Requirement
Count how many lines of the records below contain the string "screenshot", matching case exactly. Reply with the number only.

Dataset excerpts

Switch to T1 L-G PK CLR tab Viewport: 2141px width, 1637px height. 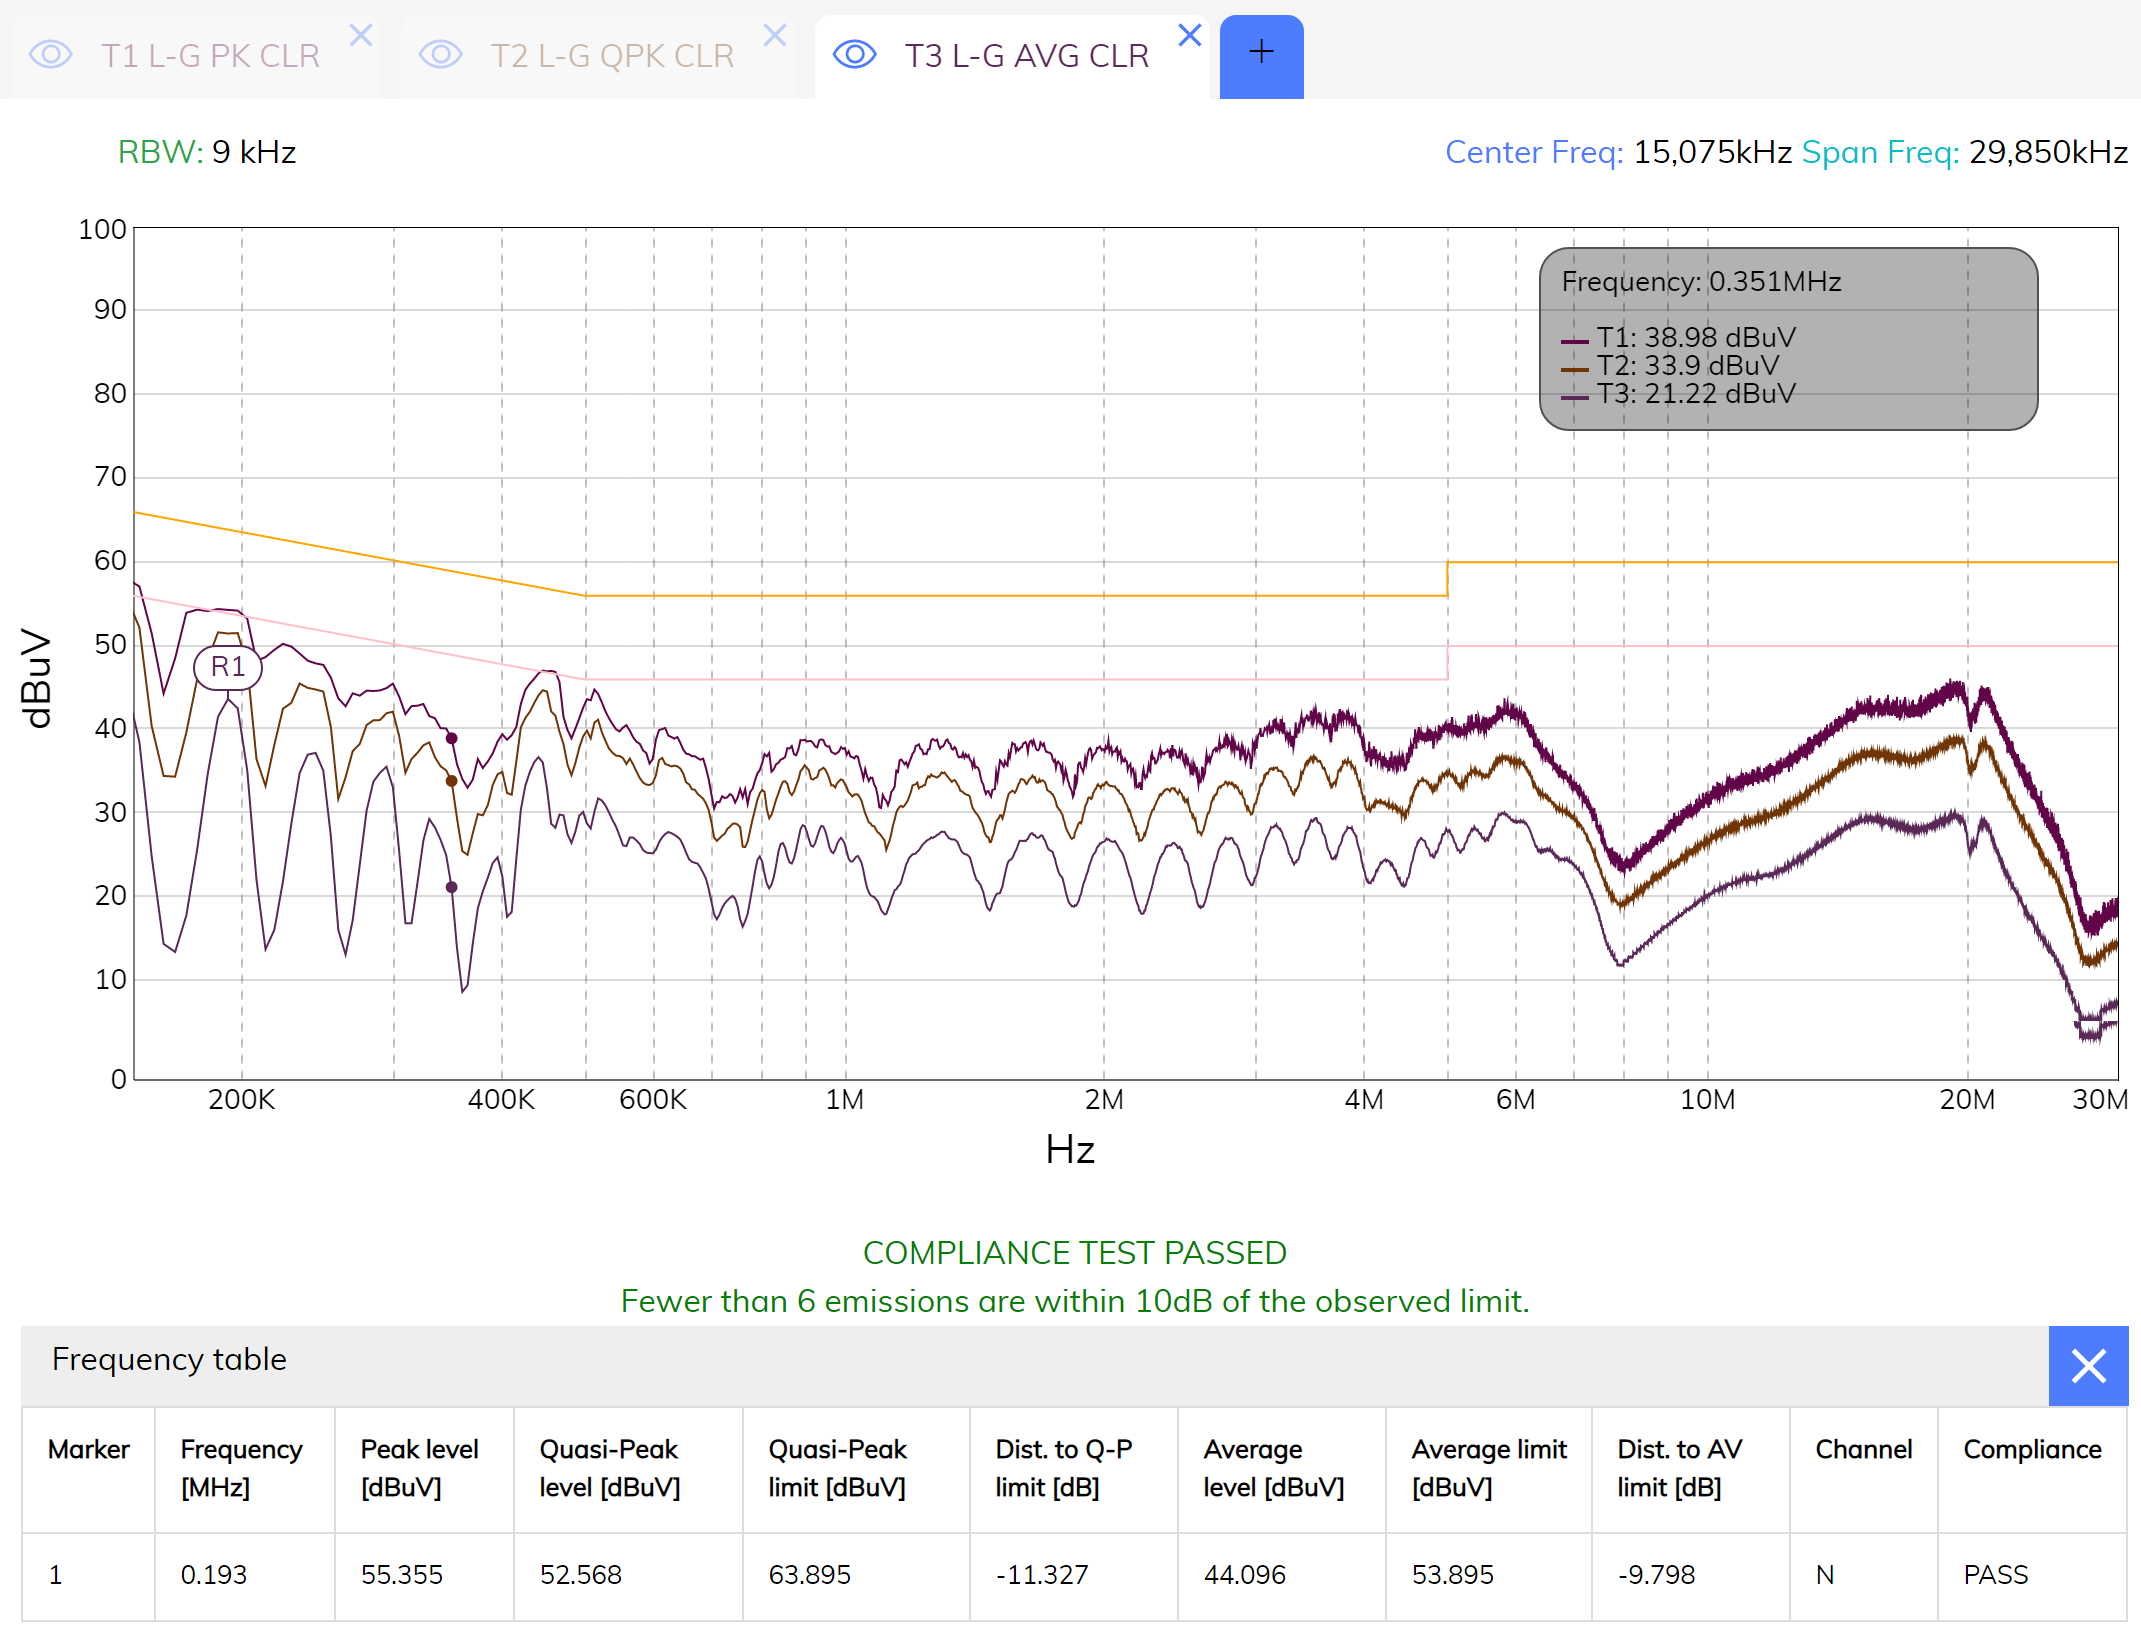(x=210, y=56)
...
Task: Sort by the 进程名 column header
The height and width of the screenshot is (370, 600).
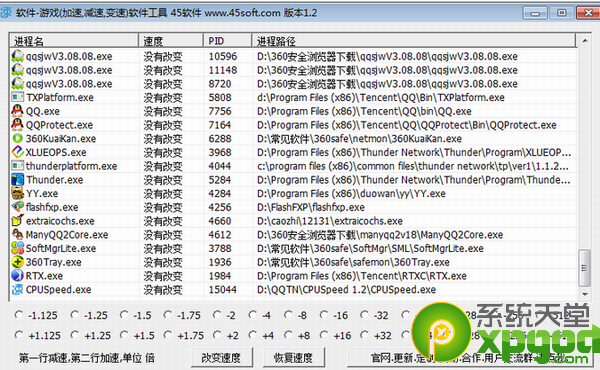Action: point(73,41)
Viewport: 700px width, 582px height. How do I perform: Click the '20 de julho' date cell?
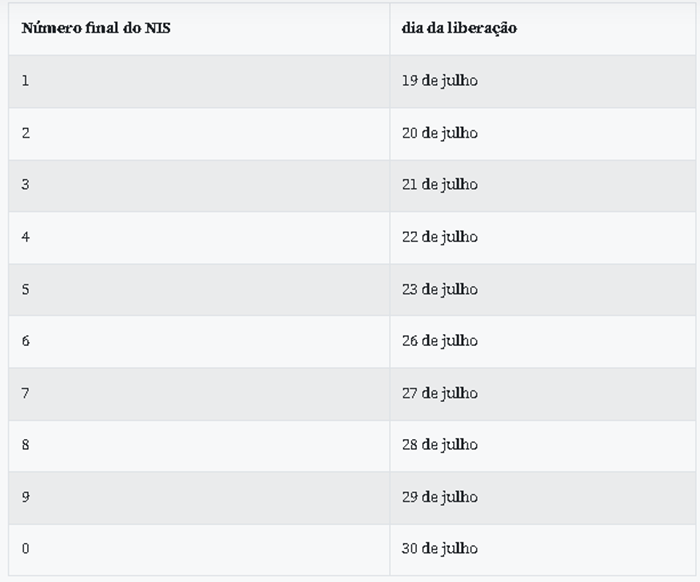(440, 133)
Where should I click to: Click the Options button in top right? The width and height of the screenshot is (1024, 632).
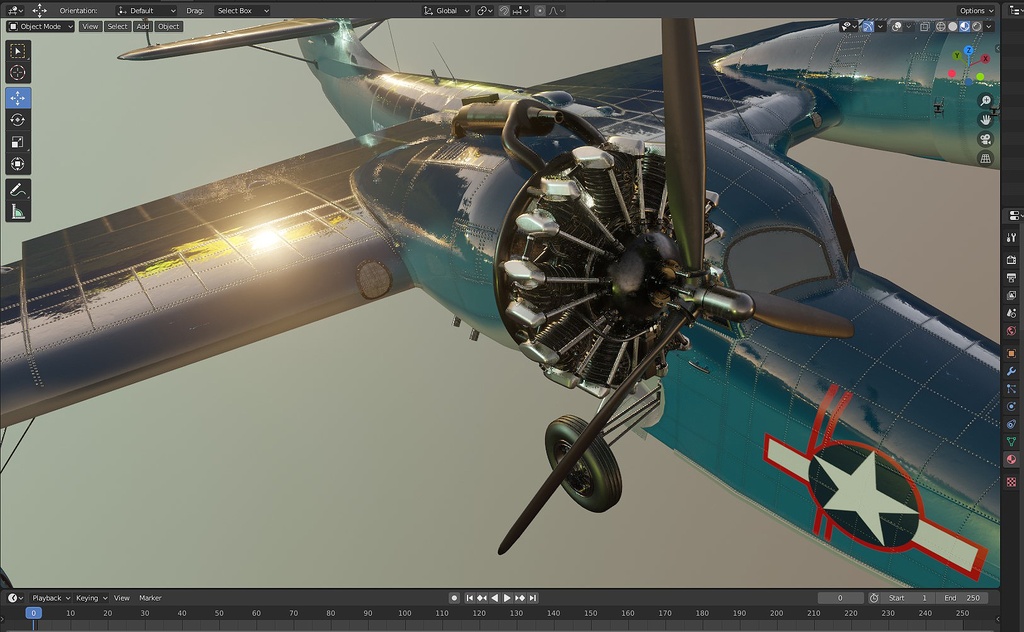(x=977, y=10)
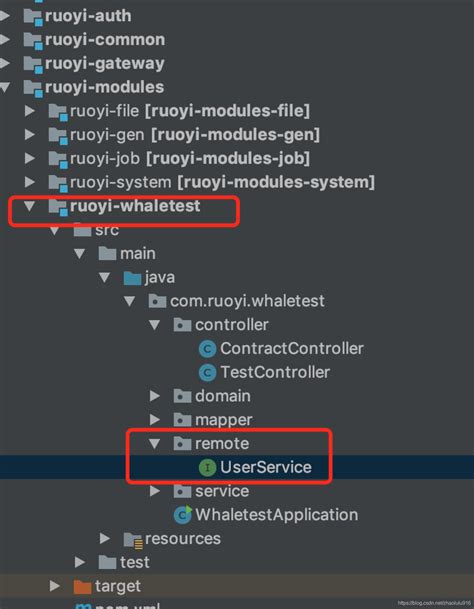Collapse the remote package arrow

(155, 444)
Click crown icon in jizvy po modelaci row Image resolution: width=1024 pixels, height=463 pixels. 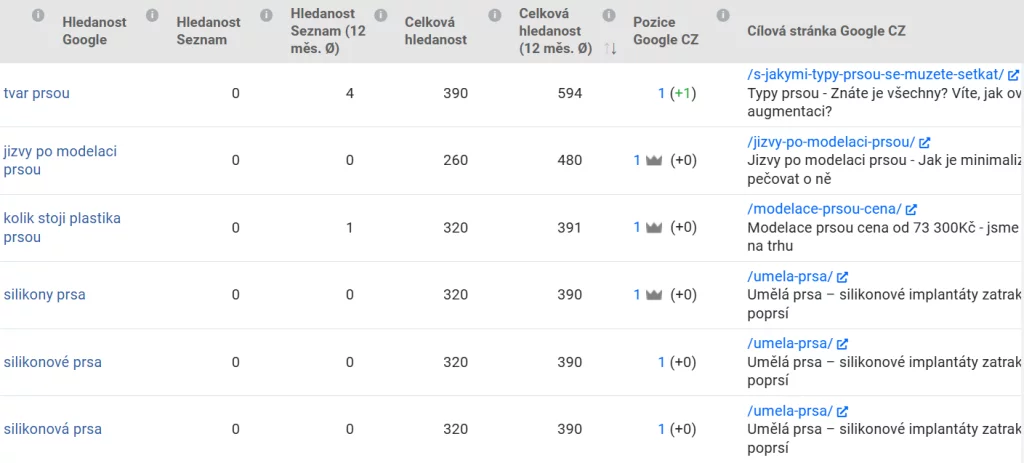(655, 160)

Response
2